Overview of the Exascale Challenges and ASCR's Exascale Program
Friday, June 27, 11:00am – 12:30pm, Bldg. 50A, Room 5132
John Shalf, Computer and Data Sciences Department, Lawrence Berkeley National Laboratory
This talk will kick off a multi-week lecture series to describe ongoing research in preparation for HPC systems for the coming decade. This has been typically referred to as "Exascale" but the changes are affecting computing technology at ALL scales. The talk will provide an overview of the challenges posed by the physical limitations of the underlying silicon based CMOS technology, introduce the next generation of emerging machine architectures, and the anticipated effect on the way we program machines in the future.
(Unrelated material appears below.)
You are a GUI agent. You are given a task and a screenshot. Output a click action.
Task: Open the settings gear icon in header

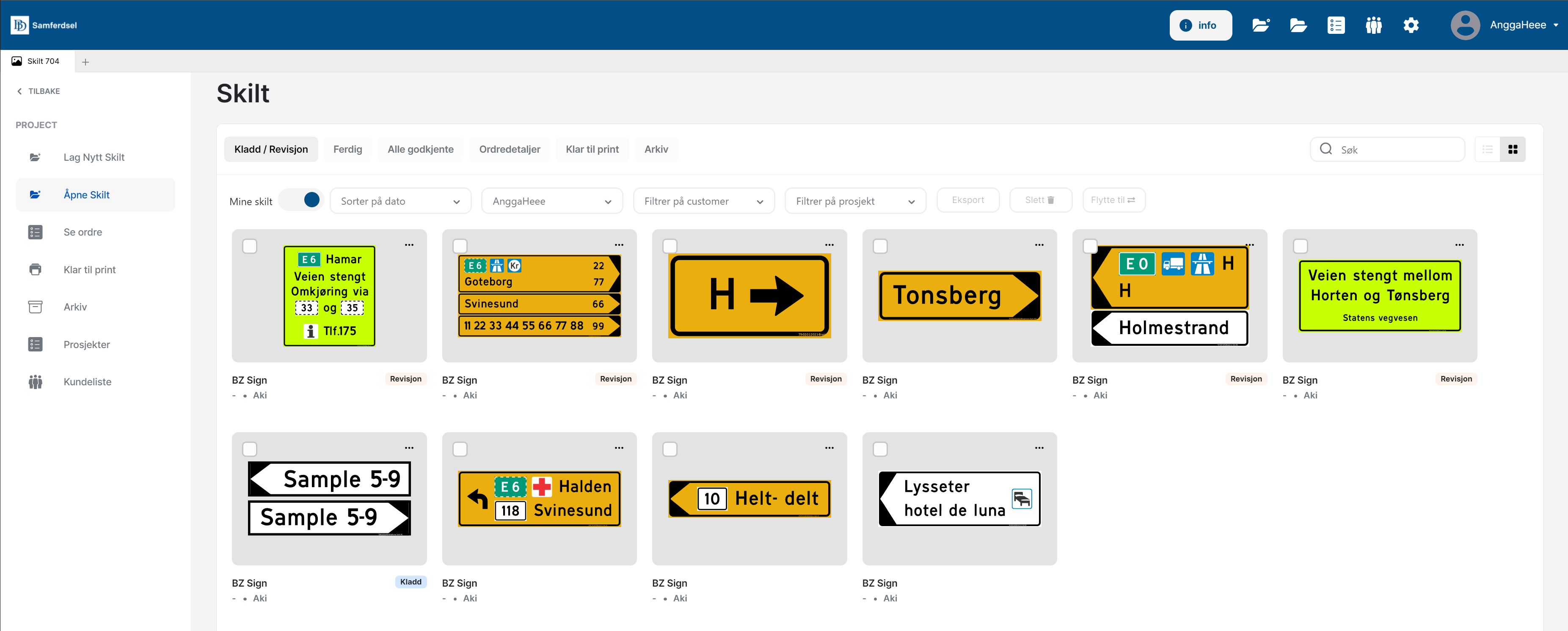(1410, 25)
Background: For the past twenty-five years, a single model of parallel programming (largely bulk-synchronous MPI), has for the most part been sufficient to permit translation of this into reasonable parallel programs for more complex applications. In 2004, however, a confluence of events changed forever the architectural landscape that underpinned our current assumptions about what to optimize for when we design new algorithms and applications. We have been taught to prioritize and conserve things that were valuable 20 years ago, but the new technology trends have inverted the value of our former optimization targets. The time has come to examine the end result of our extrapolated design trends and use them as a guide to re-prioritize what resources to conserve in order to derive performance for future applications. This talk will describe the challenges of programming future computing systems. It will then provide some highlights from the search for durable programming abstractions more closely track track emerging computer technology trends so that when we convert our codes over, they will last through the next decade.